The research of the Russian scientists was intended to answer the following question: how to increase stability of molybdenum disulfide so that to improve its catalytic properties? Depositing a negatively charged material on MoS2 monolayers became the solution.
The crystal lattice of molybdenum disulfide consists of S-Mo-S (sulfur-molybdenum-sulfur) layers of three-atom thickness. Molybdenum and sulfur atoms inside these layers are linked by covalent chemical bonds, and the layers themselves are linked due to the so-called van der Waals interactions – intermolecular forces that are weaker than a chemical bond. This structure makes it possible to separate MoS2 crystals into separate layers as well as to obtain the systems, in which molybdenum disulfide layers alternate with other components. This gave researchers the opportunity to build between the layers of anions (negatively charged ions) MoS2 “stuffing” of organic cations (positively charged ions) strongly associated with sulfide layers due to electrostatic and non-covalent interactions.

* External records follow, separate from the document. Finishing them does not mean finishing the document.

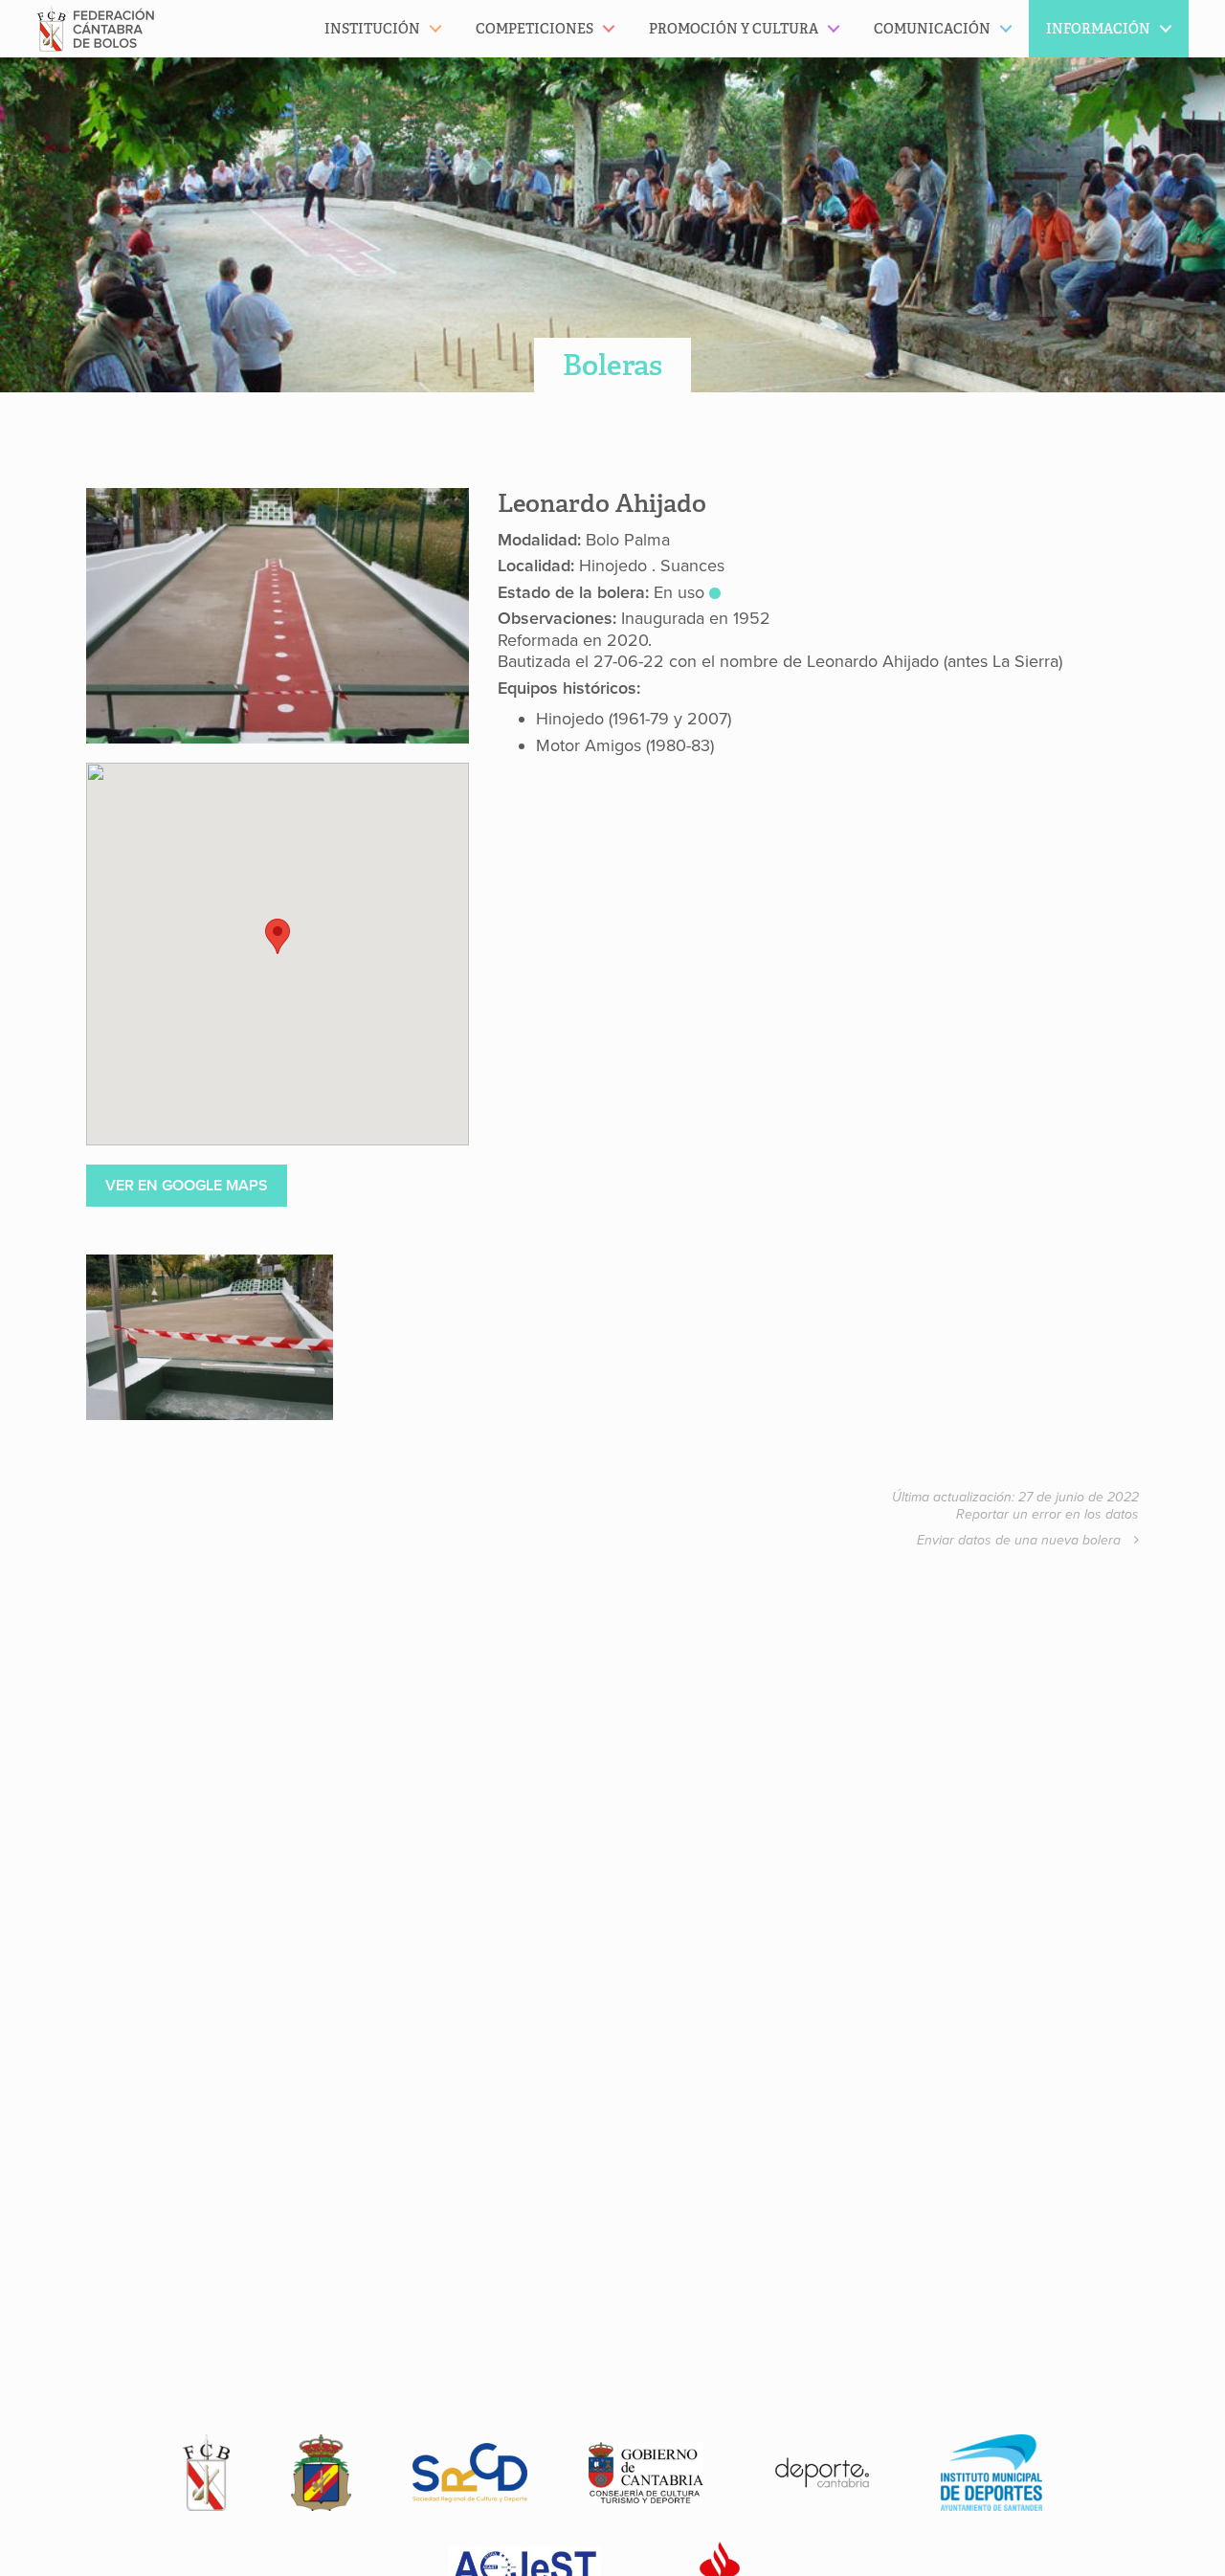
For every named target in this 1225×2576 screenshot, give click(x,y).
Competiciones (534, 28)
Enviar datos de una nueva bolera (1021, 1540)
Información (1098, 28)
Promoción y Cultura (733, 28)
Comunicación (932, 28)
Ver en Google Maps (186, 1185)
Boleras (612, 365)
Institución (372, 28)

The authors of the research conducted a thousand continuous cycles of water splitting, during which the catalyst activity remained unchanged due to the built-in organic layers. Some samples remained stable even at the temperatures of 150-200 degrees Celsius. “We hope that the data obtained in this research will help to find a new approach to the design of MoS2-based catalysts for hydrogen production without emitting carbon dioxide,” the Russian Science Foundation quotes Alexander Golub, PhD in chemistry, the project leader.